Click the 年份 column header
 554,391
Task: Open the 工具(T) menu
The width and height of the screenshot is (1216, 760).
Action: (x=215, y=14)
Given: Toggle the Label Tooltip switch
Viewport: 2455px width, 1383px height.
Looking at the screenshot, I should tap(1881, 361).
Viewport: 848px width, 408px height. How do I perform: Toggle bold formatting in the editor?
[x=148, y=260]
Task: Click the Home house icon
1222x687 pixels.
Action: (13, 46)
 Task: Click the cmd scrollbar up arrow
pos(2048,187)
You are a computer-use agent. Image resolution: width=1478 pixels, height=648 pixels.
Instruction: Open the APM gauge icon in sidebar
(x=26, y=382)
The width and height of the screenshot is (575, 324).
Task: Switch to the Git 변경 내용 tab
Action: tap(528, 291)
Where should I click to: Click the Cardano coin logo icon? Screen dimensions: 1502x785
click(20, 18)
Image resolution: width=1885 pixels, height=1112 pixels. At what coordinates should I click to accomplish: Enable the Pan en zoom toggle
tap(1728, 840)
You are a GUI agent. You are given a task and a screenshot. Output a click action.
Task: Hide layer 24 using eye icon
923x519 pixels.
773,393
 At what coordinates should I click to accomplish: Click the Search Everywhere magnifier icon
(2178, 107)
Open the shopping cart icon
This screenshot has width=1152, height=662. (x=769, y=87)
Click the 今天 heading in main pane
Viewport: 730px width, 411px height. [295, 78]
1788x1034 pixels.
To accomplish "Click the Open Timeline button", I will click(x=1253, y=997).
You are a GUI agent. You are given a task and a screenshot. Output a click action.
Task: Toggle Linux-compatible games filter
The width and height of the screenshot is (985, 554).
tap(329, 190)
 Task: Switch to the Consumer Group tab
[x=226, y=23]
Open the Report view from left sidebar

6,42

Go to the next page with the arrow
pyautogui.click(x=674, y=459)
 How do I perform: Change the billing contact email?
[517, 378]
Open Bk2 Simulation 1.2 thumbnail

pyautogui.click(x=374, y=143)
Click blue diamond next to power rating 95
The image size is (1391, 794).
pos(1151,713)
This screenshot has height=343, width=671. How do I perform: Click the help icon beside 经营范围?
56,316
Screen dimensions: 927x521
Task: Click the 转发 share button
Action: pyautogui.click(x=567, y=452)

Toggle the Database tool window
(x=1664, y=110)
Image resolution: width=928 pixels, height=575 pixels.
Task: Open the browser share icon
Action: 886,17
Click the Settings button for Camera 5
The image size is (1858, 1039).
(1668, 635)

How to complete this task:
Look above for the line with "Task: Hide layer 24 using eye icon" and the line with "1788x1034 pixels."; transcribe both and all lines in between, exactly, and nothing else.

Task solution:
Task: Hide layer 24 using eye icon
923x519 pixels.
773,393
 At what coordinates should I click to accomplish: Click the Search Everywhere magnifier icon
(2178, 107)
Open the shopping cart icon
This screenshot has width=1152, height=662. (x=769, y=87)
Click the 今天 heading in main pane
Viewport: 730px width, 411px height. [295, 78]
1788x1034 pixels.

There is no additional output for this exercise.